Still, I often wondered, “Where does machine learning end and time series begin?”. Or, “How do I use “features” in time series?”. I guess if you can answer these questions really well, then you’re in for making some money in finance. Or not. I have no idea - I really know nothing about that world.

I have had trouble answering these questions, in no small part due to the common difficulty of dealing with domain-specific vocabulary. I find myself having to internally translate time series concepts into “familiar” machine learning concepts. With this in mind, I would thus like to kick off a series of blog posts around analyzing time series data with the hopes of presenting these concepts in a familiar form. Due to the ubiquity of scikit-learn, I’ll assume that the scikit-learn API constitutes a familiar form.

To start the series off, in this post I’ll introduce a time series dataset that I’ve gathered. I’ll then walk through how we can turn the time series forecasting problem into a classic linear regression problem.

The requirements for a suitable time series dataset are fairly minimal: We need some quantity that changes with time. Ideally, our data set could exhibit some patterns such that we can learn some things like seasonality and cyclic behavior. Thankfully, I’ve got just the dataset!

This is where you groan because I say that the dataset is related to the Citi Bike NYC bikeshare data. Everybody writes about this damn dataset, and it’s been beaten to death. Well, I agree, but hear me out. I’m not using the same dataset that everybody else uses. The typical Citi Bike dataset consists of all trips taken on the bikes. My dataset looks at the the number of bikes at each station as a function of time. Eh?

I started collecting this data about a year and a half ago because I was dealing with a common, frustrating scenario. I would check the Citi Bike app to make sure that there would be docks available at the station by my office before I left my apartment in the morning. However, by the time I rode to the office station, all the docks would have filled up, and I’d then have to go searching for a different station at which to dock the bike. Ideally, my app should tell me that, even though there are 5 docks available right now, they will likely be unavailable by the time I get there.

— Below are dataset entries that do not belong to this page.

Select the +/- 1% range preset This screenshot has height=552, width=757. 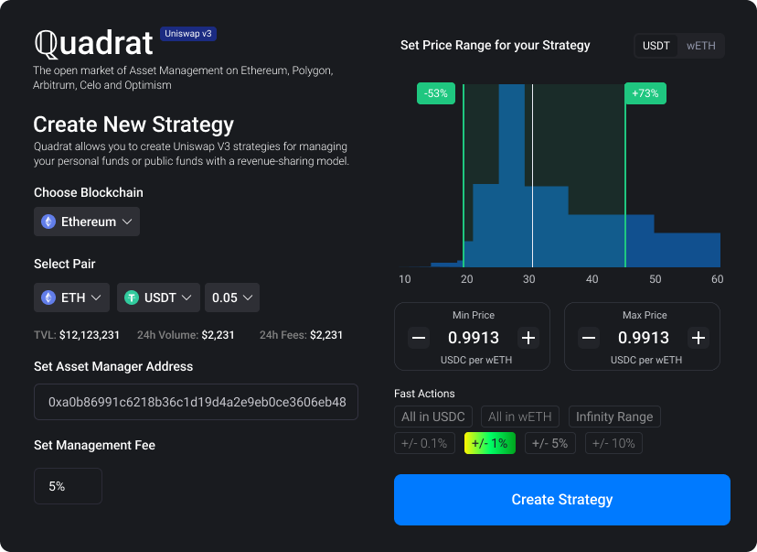(x=490, y=444)
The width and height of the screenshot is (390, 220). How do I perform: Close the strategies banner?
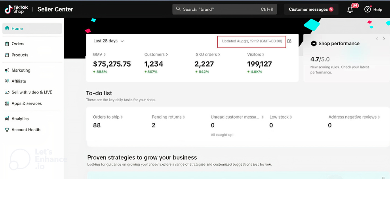(x=383, y=178)

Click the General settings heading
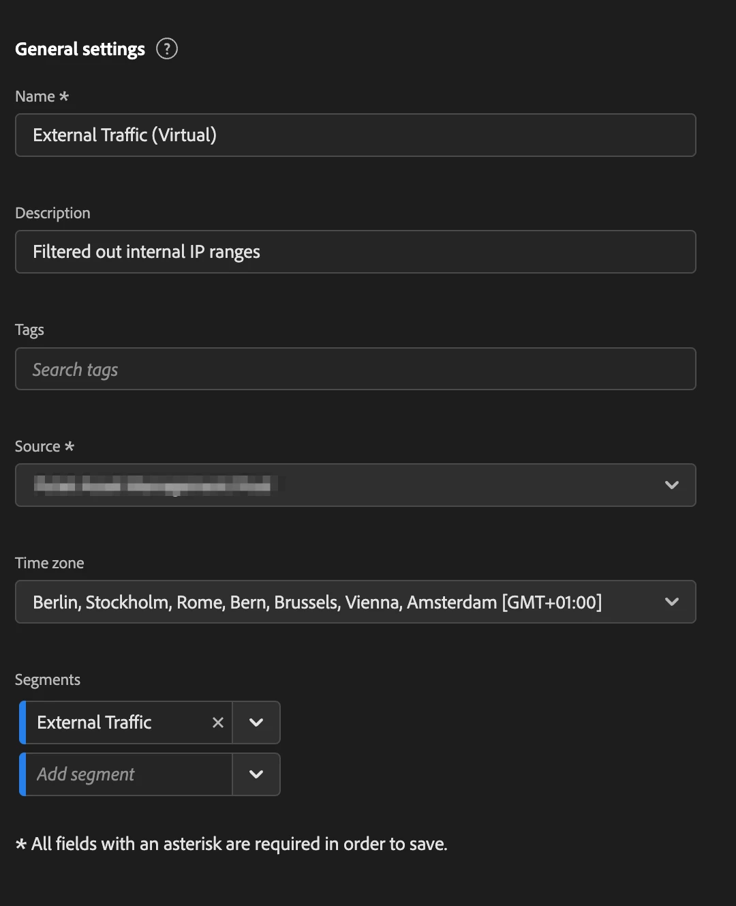coord(80,49)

I wanted to collect this data and predict this myself. I still haven’t done that, but hopefully we will later on in this blog series. In the meantime, since 9/18/2016, I pinged the Citi Bike API every 2 minutes to collect how many bikes and docks are available at every single citi bike station in NYC. In the spirit of not planning ahead, this all just runs on a cron job on a t2.micro EC2 instance backed by a Postgres database that is running locally on the same instance. There are some gaps in the data due to me occasionally running out of hard drive space on the instance. The code for this lives in this repo, and I’ve stored more than 200 million records.